Gosh I hear you! I also talk to myself….alot! I spent a long time thinking I was psychotic because of it and was afraid to tell anybody in case I was sectioned. Thank you for sharing, it’s so important that everyone knows that it doesn’t matter what they’re going through somebody else has been through it and understands.
My story is different in that my parents split when I was small and although I was then adopted by my mum & her new husband I was constantly told that my biological father ‘didn’t want me’, was a ‘waste of space’ and was a bully. That left me with huge security issues and always feeling worthless. Aged 48 these issues still haunt me and I’m only now becoming more emotionally stable, achieving that through a mixture of a very kind husband, creativity and constantly trying to remind myself to be kind to me.
I found it interesting that you touched on nature Vs nurture, I searched for and met my biological father in my late 30’s, unfortunately we were unable to develop a long relationship as he was taken by cancer a few years later but in the time that I had with him it became obvious to everyone around us that certain behaviours and mannerisms are purely as a result of nature and not nurture. That brief relationship demonstrated why I was always so different to my siblings from my mum’s second marriage despite be raised by the same parents.

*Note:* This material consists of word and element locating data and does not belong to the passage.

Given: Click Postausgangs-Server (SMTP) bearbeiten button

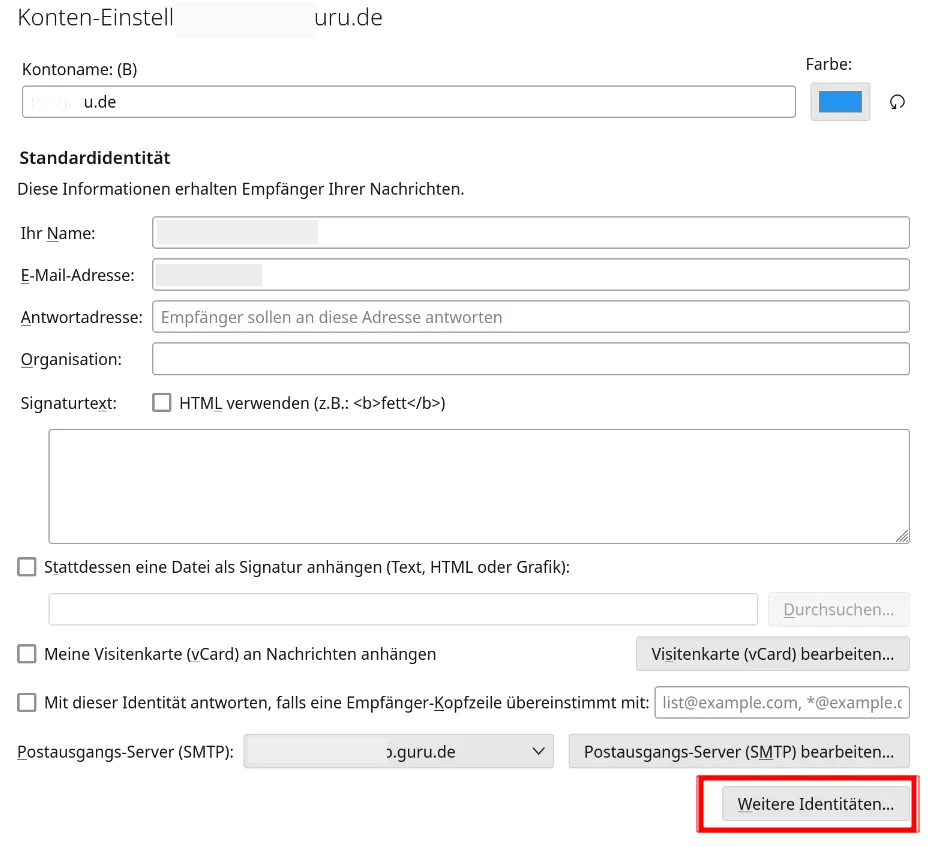Looking at the screenshot, I should click(739, 751).
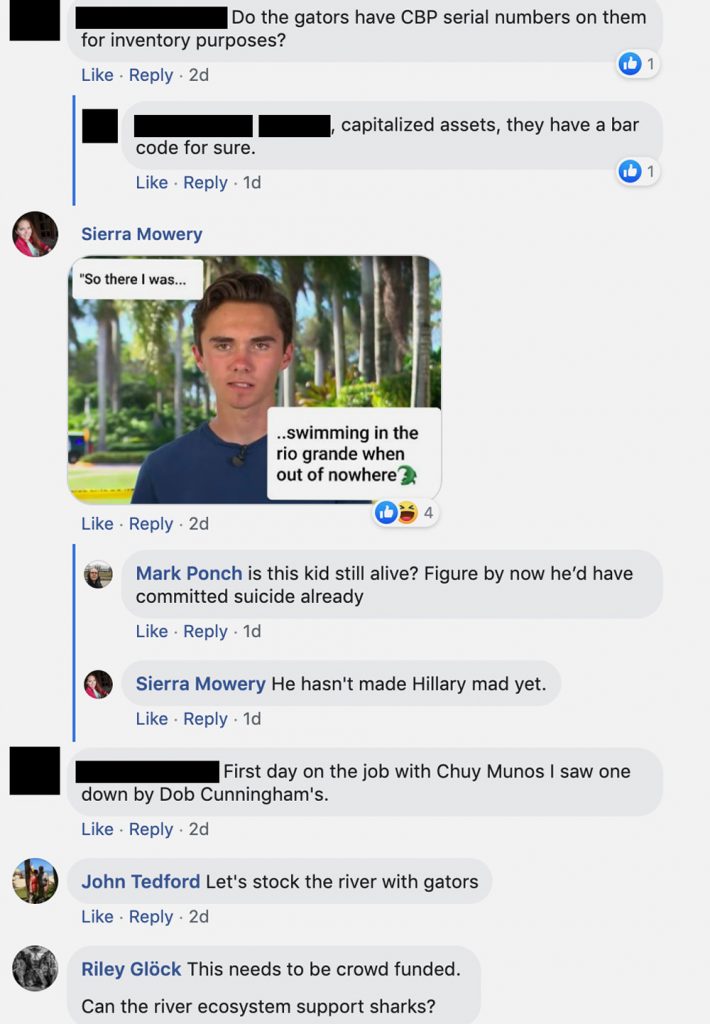Screen dimensions: 710x1024
Task: Like the CBP serial numbers comment
Action: pyautogui.click(x=97, y=75)
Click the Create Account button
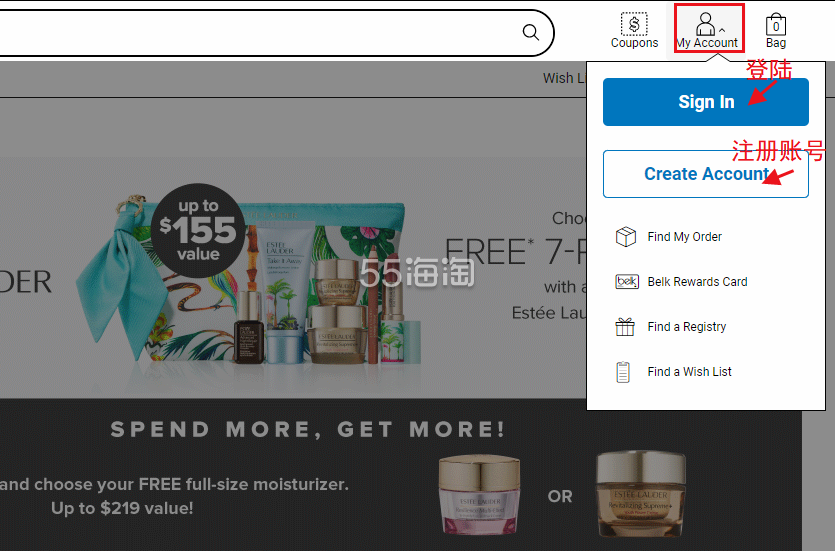Viewport: 835px width, 551px height. click(x=706, y=174)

I’m so pleased that you are getting closer and closer to becoming a survivor and that you have found your very important channels for a healthy life. Love and hugs from the UK 🥰
oh, wow. Not the same, but very similar. the loss, the rejection, the inherent cliche abandonment issues… funny thing about those cliche abandonment and daddy issues… they’re cliche because they’re so common, yet, as we realize we are in those statistics and as we work through them, or at least as I did… I became a lot less glib about them. I’m 44 now. It has taken a long time to just get to here. We’ve got a long way to go, but we’re not alone in this, and that is why I shared this piece. So we know there are others that understand us. <3
Wow I feel just like you do, Father’s day doesnt get me its the little things, like how he would have had a fit about some of the salaries the football players make nowadays or bitching about the broncos new quarterback.
Sometimes I am in the mood for a very quiet place and a long hem that I can hand stitch in.
{{HUGS}}
thank you!
Beautifully written. Thank you for sharing.
Wow. Thank you for writing this. ❤️
Such a powerful testimony. I do often wonder just what the heck people are thinking when they let some of the things come out of their mouth that they let come out of their mouth. Eesh.
And, keep on talking to your dad…he’s listening!
What a beautiful post…
Becky, this post is moving and raw and heartbreaking–thank you for sharing it. As others have noted, you are such a force for positivity and encouragement in the sewing community that I would have never guessed what you are always working to overcome and reckon with. Simply put, I am in awe of your compassion, your strength, and your spirit. I am so, so glad that you are here: as a sewist, as a Sewcialist, and on this earth as the human you are. <3
A very important post Becky. Thank you.